Document passage:
#####
Castle, dunes and huge sandy beach
The sea is chilly
Pretty and historical!
Bamburgh Castle stands on a massive outcrop of rock and towers over the sands below. Unlike many castles on this coast, it is still a family home, and thus far more complete than the ruins elsewhere. It is truly an impressive sight.
There has been a castle at Bamburgh since the sixth century, when the site was chosen as the Royal capital by the kings of Northumbria. And it is easy to see why this site would be chosen. It has commanding views over the coast – a coast that was vulnerable to attack from Vikings and others. And the basalt outcrop on which the successive castles have stood is one of the most prominent landmarks along that coast.
Talking though of the Vikings, in 993 they succeeded in destroying the original fort. The Normans built a new castle on the same site, which forms the core of the present one. It was a royal possession for centuries, and an important element in the defence of England against the Scots, with the border just a few miles to the north. In 1464, during the Wars of the Roses, it was the first castle in England to be defeated by artillery, at the end of a nine-month siege by the Earl of Warwick.
For 400 years the castle remained in royal hands, with the local Forster family serving as governors. Eventually the castle was made over to them. But in 1700 the then owner, Sir William Forster, died bankrupt and the castle, along with all his other possessions, was handed over to the Bishop of Durham as settlement of his debts. The castle fell into disrepair but was restored by various owners during the following centuries, and was finally bought by the Victorian industrialist William Armstrong, who completed the restoration. It still belongs to the Armstrong family, who maintain it and open it for the public to view. Its grandeur makes it much in demand as a film location, and it has featured in films such as Ivanhoe (1952), El Cid (1961), Mary, Queen of Scots (1972), and Elizabeth (1998).
#####
Dataset excerpt:
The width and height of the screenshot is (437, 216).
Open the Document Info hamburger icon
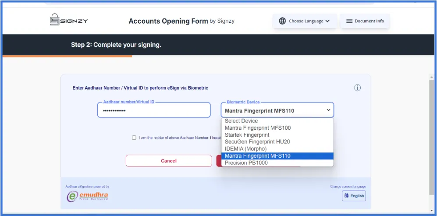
#####
Requests:
(a) According to the Bamburgh Castle text, who bought the castle and completed its restoration?
(b) Continue the Bamburgh Castle text, picking up after its final sentence.
The lines are separate material and have no connection to the Bamburgh Castle text.

Results of the exercise:
(a) The Victorian industrialist William Armstrong.

(b)
If you like your castles to be romantically ruined, this is maybe not the one for you. But if you like to see a building largely intact and strong, still standing proudly above the coast it once defended so effectively, Bamburgh is indeed an impressive sight.
This has to be one of the most glorious beaches in England! A wide expanse of sand over which the castle watches protectively as it has done for centuries. There are dunes to provide shelter from the sometimes chilly winds off the North Sea, a few rock pools to explore, great views of distant Holy Island and the slightly nearer Farne Islands, and enough sand to build sandcastles to rival the “real” stone one!
And it is never crowded. When we visited most recently on a warm August weekday, there was a sprinkling of families in the area nearest to the castle, but even here there was more than enough space for everyone. And if you’re prepared to walk along the sands a little, you could easily find a large section to call your own. Off-season, the beach is popular with walkers, but again, by popular I mean that there will always be a handful here, whatever the weather, and maybe on a bright sunny day you will encounter a dozen or more on your walk across the sand.
South of the village is another fine stretch of sand, with (I think) the two connected at low tide. Here there is a reasonably priced car park (£2 for the day when we were here recently, though we only paused for photos and didn’t go in) so the beach gets a little busier, but is still quiet compared with other parts of the country. The reason? The North Sea is very chilly, and only the braver beach-goers will swim there, though small children seem happy to ignore the chill and splash happily in the shallows. And a cold plunge is perhaps a small price to pay for a day on such a glorious beach!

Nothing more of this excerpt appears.